Find critical points of $f(x,y,z) = 3x - y -3z$ with constraints $ x^2 + 2z^2 = 225\ ,\ x + y - z = 7$

Question

Find critical points of $f(x,y,z) = 3x - y -3z$ with constraints $ x^2 + 2z^2 = 225\ ,\ x + y - z = 7$

My attempt:

Denote $g_1(x,y,z)=x^2 + 2z^2 -225, g_2(x,y,z)=x + y - z -7$.

$L_1=f+\lambda_1g_1 ,L_2=f+\lambda_2g_2 $.
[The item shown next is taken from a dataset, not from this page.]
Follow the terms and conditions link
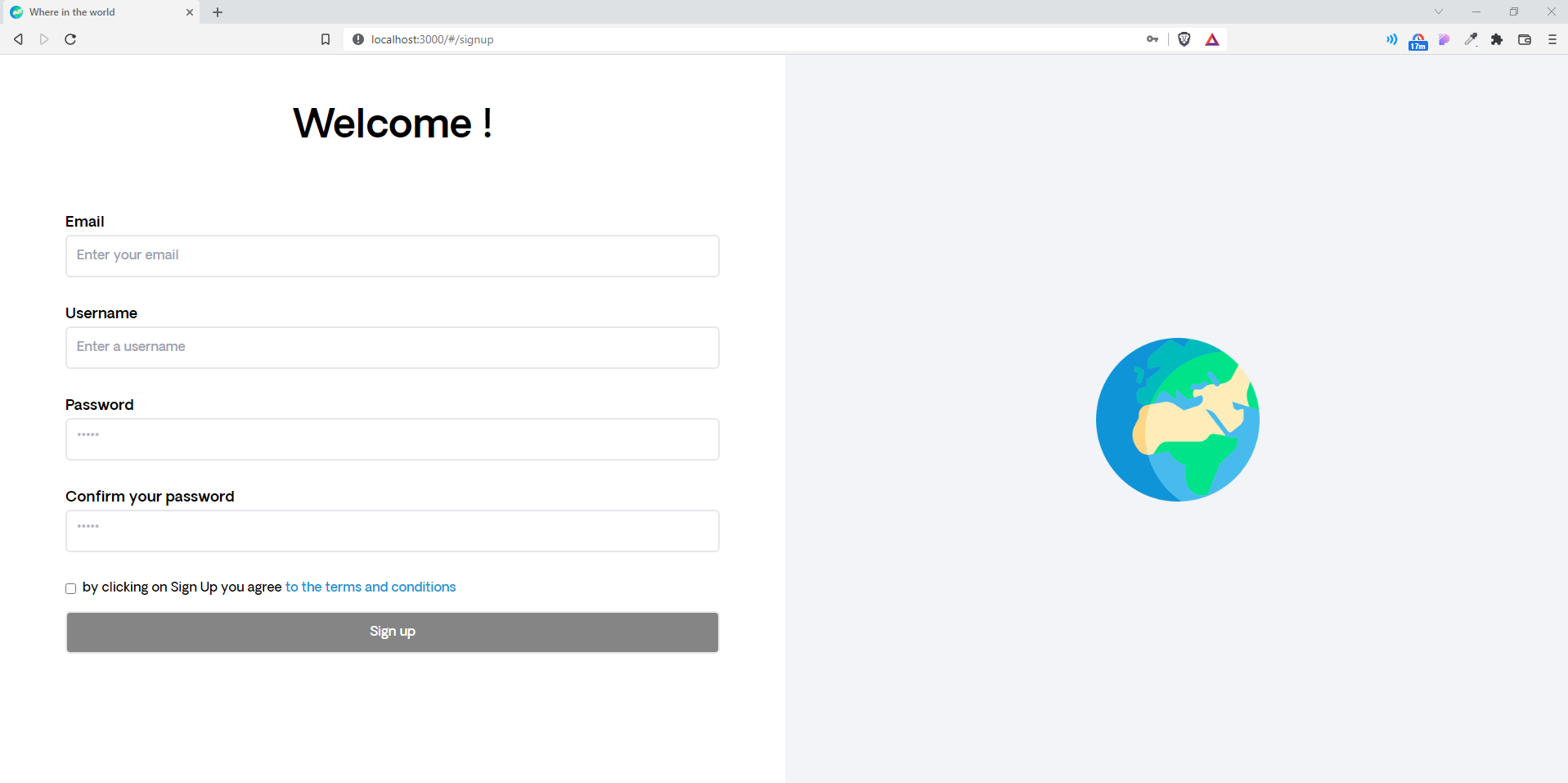 pyautogui.click(x=370, y=587)
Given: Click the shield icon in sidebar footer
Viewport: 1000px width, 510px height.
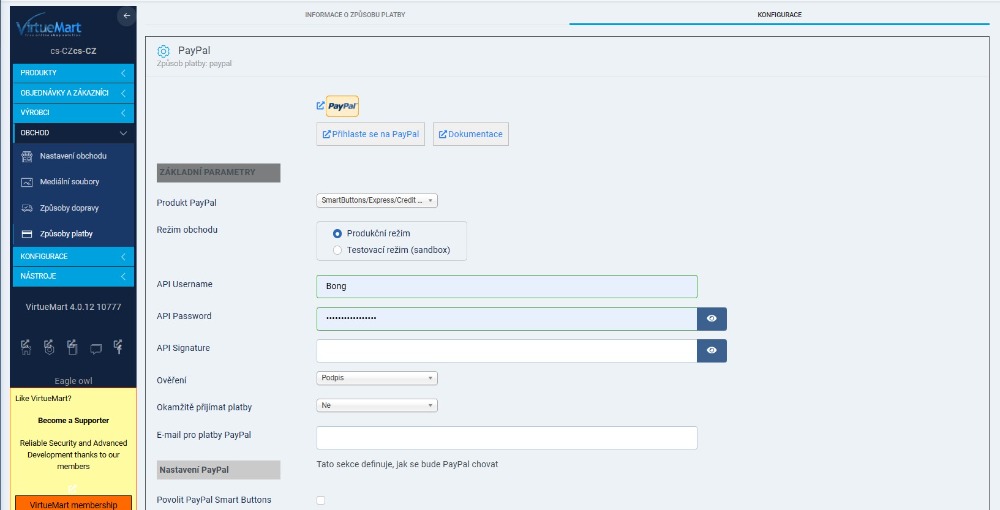Looking at the screenshot, I should pyautogui.click(x=50, y=348).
$\frac{dL_1}{dx}=3+2\lambda_1x=0$

$\frac{dL_1}{dy}=-1=0$

$\frac{dL_1}{dz}=-3+4\lambda_1z=0$

$\frac{dL_1}{d\lambda_1}=x^2+2z^2-225=0$

How am I supposed to deal with $\frac{dL_1}{dy}=-1=0$ ?

$\frac{dL_2}{dx}=3+\lambda_2=0$

$\frac{dL_2}{dy}=-1+\lambda_2=0$

$\frac{dL_2}{dz}=-3-\lambda_2=0$

$\frac{dL_2}{d\lambda_2}=x+y-z-7=0$

In addition I got $\lambda_2=-3 and \lambda_2=1$

I cant get where I am wrong , appreciate any help.

Thanks !

Answer 1

Indeed, $-1=0$ is a problem. It represents the way you can increase or decrease $f$ while keeping the constraint $g_1$ fixed (since $g_1$ doesn't depend on $y$). Put the Lagrangian as $$L=f+\lambda_1g_1+\lambda_2g_2$$ then proceed as you have been.